Their entire society is structured based on this sacred document, and for a decade things are stable. Then The Visionaries begin to fight amongst themselves about what the written word actually means, and there is already risk of a schism. The Interpreters, once simply tasked with giving their recommendations based on the Holy Writ, bring it upon themselves to become the final and authoritative interpreters of the texts, circumventing even The Visionaries themselves. While a wild flex of power, it is accepted by the people solely because there is no other viable alternative.
The theocracy stabilizes, with only the occasional update to the sacred writings, brought down from on high from the mandate of the gods, serve to modify the document. Throughout the years, more complicated interpretations are required, more nuanced positions promulgated, and unique ways for the holy documents to be interpreted to be in tune with modern needs.
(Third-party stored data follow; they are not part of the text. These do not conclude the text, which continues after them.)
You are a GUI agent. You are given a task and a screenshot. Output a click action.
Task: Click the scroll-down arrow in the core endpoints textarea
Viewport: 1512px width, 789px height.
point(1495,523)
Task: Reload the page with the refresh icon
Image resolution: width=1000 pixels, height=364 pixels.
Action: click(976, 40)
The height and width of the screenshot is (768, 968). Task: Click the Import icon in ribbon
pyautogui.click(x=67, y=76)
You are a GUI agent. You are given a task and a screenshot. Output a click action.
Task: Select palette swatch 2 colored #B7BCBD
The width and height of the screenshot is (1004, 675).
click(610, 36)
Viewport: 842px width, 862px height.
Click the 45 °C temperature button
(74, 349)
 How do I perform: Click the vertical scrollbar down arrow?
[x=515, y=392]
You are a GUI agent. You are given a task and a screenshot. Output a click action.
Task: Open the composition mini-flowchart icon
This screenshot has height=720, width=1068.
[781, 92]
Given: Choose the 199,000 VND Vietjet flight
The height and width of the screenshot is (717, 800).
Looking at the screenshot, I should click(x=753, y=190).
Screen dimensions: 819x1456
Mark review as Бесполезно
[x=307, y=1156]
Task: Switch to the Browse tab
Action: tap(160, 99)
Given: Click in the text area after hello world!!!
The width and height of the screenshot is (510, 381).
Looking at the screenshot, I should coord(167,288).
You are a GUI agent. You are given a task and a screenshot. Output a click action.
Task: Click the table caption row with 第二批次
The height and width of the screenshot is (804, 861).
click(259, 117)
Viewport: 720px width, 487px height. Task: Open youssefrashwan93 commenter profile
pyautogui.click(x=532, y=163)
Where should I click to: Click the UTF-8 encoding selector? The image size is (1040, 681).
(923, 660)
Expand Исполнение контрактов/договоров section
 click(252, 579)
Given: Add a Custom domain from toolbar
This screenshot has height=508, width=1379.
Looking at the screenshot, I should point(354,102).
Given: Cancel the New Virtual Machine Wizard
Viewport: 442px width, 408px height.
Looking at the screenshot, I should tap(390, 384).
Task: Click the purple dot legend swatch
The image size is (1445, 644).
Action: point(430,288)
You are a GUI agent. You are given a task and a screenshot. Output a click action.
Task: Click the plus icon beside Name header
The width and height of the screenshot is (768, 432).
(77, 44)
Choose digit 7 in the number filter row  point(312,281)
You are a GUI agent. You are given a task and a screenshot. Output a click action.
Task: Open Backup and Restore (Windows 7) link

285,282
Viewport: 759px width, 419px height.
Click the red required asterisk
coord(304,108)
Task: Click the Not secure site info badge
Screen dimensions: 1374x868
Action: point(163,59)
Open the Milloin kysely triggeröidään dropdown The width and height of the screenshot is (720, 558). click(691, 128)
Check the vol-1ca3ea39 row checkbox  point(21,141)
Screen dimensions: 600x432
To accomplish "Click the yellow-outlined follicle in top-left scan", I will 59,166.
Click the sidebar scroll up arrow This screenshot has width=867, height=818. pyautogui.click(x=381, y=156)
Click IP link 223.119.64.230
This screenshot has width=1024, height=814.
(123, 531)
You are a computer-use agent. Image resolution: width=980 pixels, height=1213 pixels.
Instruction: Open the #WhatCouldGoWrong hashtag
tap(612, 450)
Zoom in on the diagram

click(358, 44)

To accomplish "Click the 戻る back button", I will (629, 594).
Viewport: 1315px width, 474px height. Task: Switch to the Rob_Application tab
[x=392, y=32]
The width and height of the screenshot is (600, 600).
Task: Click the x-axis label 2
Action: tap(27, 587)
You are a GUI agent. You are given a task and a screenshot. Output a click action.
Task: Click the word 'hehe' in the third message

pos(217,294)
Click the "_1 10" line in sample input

While some interpretations make the faithful scratch their heads, they have faith in these holy men, chosen by the gods, to keep the religion faithful.
Social upheavals happen, and interpretations of the holy writings become more obfuscated, the new rulings citing past rulings on dubious grounds while creating new theological constructs unheard of before. Cracks start to show where rulings seem to contradict the plain text in favor of strange arguments, counter-intuitive constructs, and foreign texts. Soon the once relatively cohesive theocracy becomes increasingly fractured. The Foundationalists on one side demand strict adherence to past norms, and the Ascensionists preach that the holy writ is not a suicide pact, but the gods challenging us to interpret it in unique ways to grow closer to them.
The Ascensionists had almost complete cultural control, and even when the Foundationalists technically had more Interpreters than their adversaries, somehow rulings continued to support the Ascensionists. Soon, whenever the Foundationalists found themselves in power, they were always stymied in convoluted ways by The Interpreters. When the Foundationalists set an all-out attack to root out the heresy in the clergy, there was a full-throated defense in favor of the Ascensionists. It got to the point where local priests were distributing infallible edicts against Foundationalist actions, and the faithful started noticing the holy laws were not mentioned at all, and only the whims of a political sect mattered.
The Ascensionists screamed heresy as the Foundationalists declared these modern edicts did not come from the gods, but altogether corrupt clergymen who could be ignored. What was once an unheard of attack on the sacred religion came with a shrug of the shoulders as a people weary and tired of illogical mandates and repressive tyrants sighed in relief as their theocracy became dismantled.
On Modern Times
When a people decide that their sacred traditions, rituals, and institutions have been co-opted for cheap political advantage and their once infallible leadership is not only indifferent to the plight of their followers, but actively hostile, what happens?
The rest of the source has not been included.